- _Work order_
Output everything in the listing exactly, with no line missing.
Task input Start Marker
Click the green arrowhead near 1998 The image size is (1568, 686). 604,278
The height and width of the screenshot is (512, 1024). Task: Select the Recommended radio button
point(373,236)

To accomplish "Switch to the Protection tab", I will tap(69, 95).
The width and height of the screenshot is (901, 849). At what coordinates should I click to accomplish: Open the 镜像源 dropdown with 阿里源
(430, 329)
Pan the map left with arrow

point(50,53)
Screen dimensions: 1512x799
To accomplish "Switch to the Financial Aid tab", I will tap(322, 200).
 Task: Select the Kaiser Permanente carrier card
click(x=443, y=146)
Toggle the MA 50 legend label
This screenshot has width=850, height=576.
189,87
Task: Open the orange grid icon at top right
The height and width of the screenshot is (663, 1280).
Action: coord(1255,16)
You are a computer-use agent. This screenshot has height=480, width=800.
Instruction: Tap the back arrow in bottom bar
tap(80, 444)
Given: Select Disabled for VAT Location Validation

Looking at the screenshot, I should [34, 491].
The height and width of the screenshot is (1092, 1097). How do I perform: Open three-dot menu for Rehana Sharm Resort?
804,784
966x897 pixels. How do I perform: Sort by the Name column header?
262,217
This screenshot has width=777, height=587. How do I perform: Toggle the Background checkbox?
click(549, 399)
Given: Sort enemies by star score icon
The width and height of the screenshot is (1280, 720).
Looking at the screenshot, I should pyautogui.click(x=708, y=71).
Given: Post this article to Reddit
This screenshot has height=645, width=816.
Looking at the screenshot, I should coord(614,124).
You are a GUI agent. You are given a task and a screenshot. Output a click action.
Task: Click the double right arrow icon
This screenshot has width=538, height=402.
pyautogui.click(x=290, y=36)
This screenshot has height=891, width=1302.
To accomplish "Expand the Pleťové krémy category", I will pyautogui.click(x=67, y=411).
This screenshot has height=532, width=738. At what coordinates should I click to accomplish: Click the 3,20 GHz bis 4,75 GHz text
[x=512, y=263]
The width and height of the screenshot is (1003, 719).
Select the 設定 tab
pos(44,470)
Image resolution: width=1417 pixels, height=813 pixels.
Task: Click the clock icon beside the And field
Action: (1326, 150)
Task input End Marker
- _Response below_
Click the green arrowhead near 1998 The image size is (1568, 686). 604,278
The height and width of the screenshot is (512, 1024). Task: Select the Recommended radio button
point(373,236)

To accomplish "Switch to the Protection tab", I will tap(69, 95).
The width and height of the screenshot is (901, 849). At what coordinates should I click to accomplish: Open the 镜像源 dropdown with 阿里源
(430, 329)
Pan the map left with arrow

point(50,53)
Screen dimensions: 1512x799
To accomplish "Switch to the Financial Aid tab", I will tap(322, 200).
 Task: Select the Kaiser Permanente carrier card
click(x=443, y=146)
Toggle the MA 50 legend label
This screenshot has width=850, height=576.
189,87
Task: Open the orange grid icon at top right
The height and width of the screenshot is (663, 1280).
Action: coord(1255,16)
You are a computer-use agent. This screenshot has height=480, width=800.
Instruction: Tap the back arrow in bottom bar
tap(80, 444)
Given: Select Disabled for VAT Location Validation

Looking at the screenshot, I should [34, 491].
The height and width of the screenshot is (1092, 1097). How do I perform: Open three-dot menu for Rehana Sharm Resort?
804,784
966x897 pixels. How do I perform: Sort by the Name column header?
262,217
This screenshot has width=777, height=587. How do I perform: Toggle the Background checkbox?
click(549, 399)
Given: Sort enemies by star score icon
The width and height of the screenshot is (1280, 720).
Looking at the screenshot, I should pyautogui.click(x=708, y=71).
Given: Post this article to Reddit
This screenshot has height=645, width=816.
Looking at the screenshot, I should coord(614,124).
You are a GUI agent. You are given a task and a screenshot. Output a click action.
Task: Click the double right arrow icon
This screenshot has width=538, height=402.
pyautogui.click(x=290, y=36)
This screenshot has height=891, width=1302.
To accomplish "Expand the Pleťové krémy category", I will pyautogui.click(x=67, y=411).
This screenshot has height=532, width=738. At what coordinates should I click to accomplish: Click the 3,20 GHz bis 4,75 GHz text
[x=512, y=263]
The width and height of the screenshot is (1003, 719).
Select the 設定 tab
pos(44,470)
Image resolution: width=1417 pixels, height=813 pixels.
Task: Click the clock icon beside the And field
Action: (1326, 150)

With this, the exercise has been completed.